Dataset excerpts
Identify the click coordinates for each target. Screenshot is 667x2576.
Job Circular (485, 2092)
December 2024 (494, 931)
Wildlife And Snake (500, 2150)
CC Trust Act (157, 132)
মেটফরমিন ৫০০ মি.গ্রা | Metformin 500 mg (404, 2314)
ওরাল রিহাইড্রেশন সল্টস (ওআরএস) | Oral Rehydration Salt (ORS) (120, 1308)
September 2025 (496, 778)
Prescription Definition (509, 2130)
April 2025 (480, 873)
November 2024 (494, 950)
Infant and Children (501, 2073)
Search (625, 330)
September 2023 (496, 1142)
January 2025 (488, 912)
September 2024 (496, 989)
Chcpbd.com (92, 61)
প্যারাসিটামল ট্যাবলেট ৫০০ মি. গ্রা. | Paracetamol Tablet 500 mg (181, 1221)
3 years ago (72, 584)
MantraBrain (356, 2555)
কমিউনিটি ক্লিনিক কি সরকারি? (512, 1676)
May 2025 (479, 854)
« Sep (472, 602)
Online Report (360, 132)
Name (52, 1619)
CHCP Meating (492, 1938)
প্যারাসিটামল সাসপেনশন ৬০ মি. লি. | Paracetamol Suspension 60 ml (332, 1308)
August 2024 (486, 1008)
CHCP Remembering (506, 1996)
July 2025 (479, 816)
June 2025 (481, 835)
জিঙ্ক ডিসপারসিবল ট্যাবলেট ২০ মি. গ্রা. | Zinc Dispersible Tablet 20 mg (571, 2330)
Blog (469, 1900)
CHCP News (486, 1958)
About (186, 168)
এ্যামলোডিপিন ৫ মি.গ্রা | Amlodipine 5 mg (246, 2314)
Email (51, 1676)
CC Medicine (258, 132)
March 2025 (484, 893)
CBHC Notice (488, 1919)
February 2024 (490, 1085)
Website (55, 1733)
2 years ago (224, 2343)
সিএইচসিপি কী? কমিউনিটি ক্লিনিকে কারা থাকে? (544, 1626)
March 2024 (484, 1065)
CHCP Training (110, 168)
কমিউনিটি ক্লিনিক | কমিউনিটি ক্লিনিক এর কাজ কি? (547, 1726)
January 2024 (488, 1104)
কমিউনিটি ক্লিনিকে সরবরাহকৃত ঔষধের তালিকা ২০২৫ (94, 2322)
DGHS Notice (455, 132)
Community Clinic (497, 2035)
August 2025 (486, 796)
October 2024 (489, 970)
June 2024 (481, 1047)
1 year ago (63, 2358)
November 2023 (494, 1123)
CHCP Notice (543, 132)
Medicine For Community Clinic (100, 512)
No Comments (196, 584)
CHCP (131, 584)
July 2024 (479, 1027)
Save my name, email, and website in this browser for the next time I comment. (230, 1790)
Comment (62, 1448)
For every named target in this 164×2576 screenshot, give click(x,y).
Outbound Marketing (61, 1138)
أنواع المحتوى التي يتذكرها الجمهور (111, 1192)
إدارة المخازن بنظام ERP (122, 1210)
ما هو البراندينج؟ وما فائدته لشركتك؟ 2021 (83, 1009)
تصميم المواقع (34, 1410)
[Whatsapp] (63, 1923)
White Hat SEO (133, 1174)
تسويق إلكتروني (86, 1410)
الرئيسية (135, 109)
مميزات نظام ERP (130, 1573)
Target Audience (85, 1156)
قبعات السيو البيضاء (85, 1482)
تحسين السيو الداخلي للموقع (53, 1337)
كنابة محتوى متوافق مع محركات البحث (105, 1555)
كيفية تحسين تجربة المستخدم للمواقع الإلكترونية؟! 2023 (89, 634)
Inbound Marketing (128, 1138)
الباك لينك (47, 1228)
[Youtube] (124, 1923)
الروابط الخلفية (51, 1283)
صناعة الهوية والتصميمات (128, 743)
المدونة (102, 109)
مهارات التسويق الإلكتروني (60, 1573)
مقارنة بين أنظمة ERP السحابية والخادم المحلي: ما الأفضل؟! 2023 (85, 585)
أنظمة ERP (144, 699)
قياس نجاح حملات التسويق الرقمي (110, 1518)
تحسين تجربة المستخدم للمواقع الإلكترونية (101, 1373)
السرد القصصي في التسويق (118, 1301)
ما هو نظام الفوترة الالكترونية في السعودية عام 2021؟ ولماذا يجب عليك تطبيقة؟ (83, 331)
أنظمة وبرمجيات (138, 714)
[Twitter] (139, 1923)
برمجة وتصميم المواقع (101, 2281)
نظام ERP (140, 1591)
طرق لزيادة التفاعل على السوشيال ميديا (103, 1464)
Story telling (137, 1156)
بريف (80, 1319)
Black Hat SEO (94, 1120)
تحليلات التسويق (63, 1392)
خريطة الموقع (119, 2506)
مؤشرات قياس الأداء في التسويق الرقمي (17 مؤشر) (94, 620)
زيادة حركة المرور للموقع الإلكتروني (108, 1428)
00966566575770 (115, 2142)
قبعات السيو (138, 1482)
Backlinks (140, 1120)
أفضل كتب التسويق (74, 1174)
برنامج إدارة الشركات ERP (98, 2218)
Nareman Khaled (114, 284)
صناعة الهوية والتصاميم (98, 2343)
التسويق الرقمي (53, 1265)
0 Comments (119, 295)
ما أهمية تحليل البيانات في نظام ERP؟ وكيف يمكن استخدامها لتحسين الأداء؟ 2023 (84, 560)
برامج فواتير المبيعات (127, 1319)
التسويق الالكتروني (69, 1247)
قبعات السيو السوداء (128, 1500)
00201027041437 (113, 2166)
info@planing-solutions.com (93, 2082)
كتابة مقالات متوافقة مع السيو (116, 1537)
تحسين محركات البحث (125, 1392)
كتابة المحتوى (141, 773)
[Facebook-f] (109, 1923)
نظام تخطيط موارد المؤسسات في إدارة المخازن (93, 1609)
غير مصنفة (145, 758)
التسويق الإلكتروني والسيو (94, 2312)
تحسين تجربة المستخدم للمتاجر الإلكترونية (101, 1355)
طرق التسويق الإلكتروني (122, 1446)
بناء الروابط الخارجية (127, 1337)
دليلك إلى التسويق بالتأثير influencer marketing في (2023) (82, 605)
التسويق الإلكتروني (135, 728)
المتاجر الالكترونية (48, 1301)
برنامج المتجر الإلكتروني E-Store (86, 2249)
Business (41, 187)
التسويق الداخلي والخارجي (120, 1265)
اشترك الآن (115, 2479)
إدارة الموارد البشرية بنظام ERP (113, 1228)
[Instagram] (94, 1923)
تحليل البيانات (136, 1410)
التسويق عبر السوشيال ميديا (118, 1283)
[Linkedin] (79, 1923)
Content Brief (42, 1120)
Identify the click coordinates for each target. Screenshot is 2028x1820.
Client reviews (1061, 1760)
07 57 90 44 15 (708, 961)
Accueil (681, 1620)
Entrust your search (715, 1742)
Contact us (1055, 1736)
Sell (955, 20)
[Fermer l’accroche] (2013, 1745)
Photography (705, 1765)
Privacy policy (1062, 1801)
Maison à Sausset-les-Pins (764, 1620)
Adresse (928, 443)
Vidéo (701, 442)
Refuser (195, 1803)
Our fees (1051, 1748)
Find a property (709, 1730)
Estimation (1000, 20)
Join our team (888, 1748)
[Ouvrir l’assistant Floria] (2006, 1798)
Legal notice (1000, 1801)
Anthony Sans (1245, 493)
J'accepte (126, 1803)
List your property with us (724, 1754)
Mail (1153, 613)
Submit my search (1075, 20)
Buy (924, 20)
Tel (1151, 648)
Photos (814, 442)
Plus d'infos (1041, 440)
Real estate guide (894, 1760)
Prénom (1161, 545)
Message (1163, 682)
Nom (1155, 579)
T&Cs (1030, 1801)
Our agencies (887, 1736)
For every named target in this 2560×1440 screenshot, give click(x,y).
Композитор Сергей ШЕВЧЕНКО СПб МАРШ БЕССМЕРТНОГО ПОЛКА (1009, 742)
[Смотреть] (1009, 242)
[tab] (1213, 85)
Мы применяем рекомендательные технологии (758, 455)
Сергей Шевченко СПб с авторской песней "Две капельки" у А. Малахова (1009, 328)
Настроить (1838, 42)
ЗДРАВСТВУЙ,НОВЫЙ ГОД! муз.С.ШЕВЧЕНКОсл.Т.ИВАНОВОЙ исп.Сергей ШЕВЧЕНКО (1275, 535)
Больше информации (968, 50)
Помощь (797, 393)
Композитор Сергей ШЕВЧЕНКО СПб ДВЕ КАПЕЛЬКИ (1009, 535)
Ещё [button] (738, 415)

Prompt – Using the entries above, return exactly the lines from the line with "Client reviews (1061, 1760)" to the line with "[tab] (1213, 85)", counting both of those lines.

Finished task –
Client reviews (1061, 1760)
07 57 90 44 15 (708, 961)
Accueil (681, 1620)
Entrust your search (715, 1742)
Contact us (1055, 1736)
Sell (955, 20)
[Fermer l’accroche] (2013, 1745)
Photography (705, 1765)
Privacy policy (1062, 1801)
Maison à Sausset-les-Pins (764, 1620)
Adresse (928, 443)
Vidéo (701, 442)
Refuser (195, 1803)
Our fees (1051, 1748)
Find a property (709, 1730)
Estimation (1000, 20)
Join our team (888, 1748)
[Ouvrir l’assistant Floria] (2006, 1798)
Legal notice (1000, 1801)
Anthony Sans (1245, 493)
J'accepte (126, 1803)
List your property with us (724, 1754)
Mail (1153, 613)
Submit my search (1075, 20)
Buy (924, 20)
Tel (1151, 648)
Photos (814, 442)
Plus d'infos (1041, 440)
Real estate guide (894, 1760)
Prénom (1161, 545)
Message (1163, 682)
Nom (1155, 579)
T&Cs (1030, 1801)
Our agencies (887, 1736)
For every named target in this 2560×1440 screenshot, give click(x,y).
Композитор Сергей ШЕВЧЕНКО СПб МАРШ БЕССМЕРТНОГО ПОЛКА (1009, 742)
[Смотреть] (1009, 242)
[tab] (1213, 85)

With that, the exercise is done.